Now she sat in the lawn chair and thought about tomorrow and dreaded it. The sign said the sale started at 9:00 A.M., which meant there would be early birds. Her children were coming to help which would be a relief.

Up at dawn, she fixed her breakfast and went to the house. And as expected, there were cars lined up at 7:00 A.M. There was a cluster of people standing outside the garage door. her children arrived and they talked about who would do what. She was designated the cashier. She nodded her head yes and they were ready.

“Lord, please help me do this,” she prayed, “Give me strength like I have never had before.”

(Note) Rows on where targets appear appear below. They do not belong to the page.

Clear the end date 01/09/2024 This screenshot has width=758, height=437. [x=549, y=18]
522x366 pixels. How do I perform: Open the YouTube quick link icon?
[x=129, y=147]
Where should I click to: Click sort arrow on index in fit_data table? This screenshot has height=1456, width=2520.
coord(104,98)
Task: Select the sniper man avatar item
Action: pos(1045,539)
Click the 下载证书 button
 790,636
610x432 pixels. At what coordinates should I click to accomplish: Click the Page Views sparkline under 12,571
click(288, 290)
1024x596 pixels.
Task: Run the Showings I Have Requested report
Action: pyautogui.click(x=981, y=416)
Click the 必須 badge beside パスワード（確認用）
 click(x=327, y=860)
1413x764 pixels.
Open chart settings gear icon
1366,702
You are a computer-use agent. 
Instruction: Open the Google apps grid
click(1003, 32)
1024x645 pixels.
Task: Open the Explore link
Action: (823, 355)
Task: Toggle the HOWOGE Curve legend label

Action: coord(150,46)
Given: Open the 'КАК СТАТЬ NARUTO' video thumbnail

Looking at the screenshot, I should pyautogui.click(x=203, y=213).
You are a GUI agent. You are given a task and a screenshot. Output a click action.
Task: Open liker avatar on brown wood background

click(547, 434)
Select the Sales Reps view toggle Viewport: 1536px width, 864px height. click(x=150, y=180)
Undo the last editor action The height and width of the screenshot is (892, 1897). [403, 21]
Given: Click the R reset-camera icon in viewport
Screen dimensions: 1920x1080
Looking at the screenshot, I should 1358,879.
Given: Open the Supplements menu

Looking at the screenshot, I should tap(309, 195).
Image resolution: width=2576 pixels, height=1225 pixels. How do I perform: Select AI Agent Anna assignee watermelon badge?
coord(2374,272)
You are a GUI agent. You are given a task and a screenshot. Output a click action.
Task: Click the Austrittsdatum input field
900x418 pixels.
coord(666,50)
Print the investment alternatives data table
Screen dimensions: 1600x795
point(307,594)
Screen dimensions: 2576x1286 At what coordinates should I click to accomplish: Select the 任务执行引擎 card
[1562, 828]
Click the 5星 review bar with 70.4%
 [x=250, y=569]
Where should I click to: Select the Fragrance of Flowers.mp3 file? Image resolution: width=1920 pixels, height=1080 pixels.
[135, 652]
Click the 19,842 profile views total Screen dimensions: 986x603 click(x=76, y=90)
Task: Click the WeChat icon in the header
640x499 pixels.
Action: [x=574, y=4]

The garage door went up and it began.

A man grabbed her father’s fly rod and reel and approached her to pay for it. She broke down and began to weep. Taken back by it, the man silently stood and watched.

“Ma’am, are you all right?” he softly asked.

Nodding yes through her tears, she answered, “It was my father’s favorite. Mother gave it to him on their twenty-fifth wedding anniversary.”

“I am sure he loved it. He has taken good care of it,” he answered.

“Yes, and I’m sorry. I didn’t know how hard this was going to be,” she replied.

“I know, I had to do the same thing for my parents. It wasn’t easy but I got through it. Try to think of it this way. Imagine the happiness your parent’s things will bring to others. That’s what I did. It was the only way I could do it. You have a sensitive spirit just like me. Don’t get me wrong, it’s a good thing to have. You may not think so but it is.

She looked at the man and smiled, “Thank you, you have made me look at it as a blessing instead of an ordeal.”

"May I make a suggestion?” he asked.

“Yes, what is it?”

“Give something away. You will have people here who are not as financially blessed as you are. Choose someone to give it to. You’ll know who it is.”

What should I give them?”

“You will know. I remember a young couple who came to mine. They had a daughter around eight years old. I gave her one of my mother’s dolls. The look on her face was priceless. I will never forget that face. Ma’am, I don’t know if you are a believer or not. The Bible says it is far better to give than receive. You think about it and see what you are prompted to do.”

He paid for the fly rod plus reel and left.

The sale took on a whole different meaning. She put a smile on her face, greeted everyone and her parent’s belongings flew out of there.

Her opportunity came that afternoon. A young couple came up the drive with a little boy in tow. He immediately locked onto her father’s train set he had when he was a little boy. She knew it was an antique and had some value. She rose from her seat and approached the couple.

“My! What a good-looking young man you are,” she said while kneeling down before him,  “what is your name?”

“Jason,” he shyly answered.

“Do you see something here you like?”

He immediately pointed to the train.

“Ma’am,” his father said, “we can’t afford it.”

Let me see,” she said, “why, I think there has been a mistake made here.”

“A mistake?”

“Yes, this train is supposed to be in the “Free” pile over there,” she said while pointing.

“Are you sure?”

“Yes, I am quite sure.”

They grabbed the train set and through tears thanked her profusely and left.

Later, while sitting at the cashier’s table she thought about it and smiled. Her parents would have been proud of her. And so would Jesus.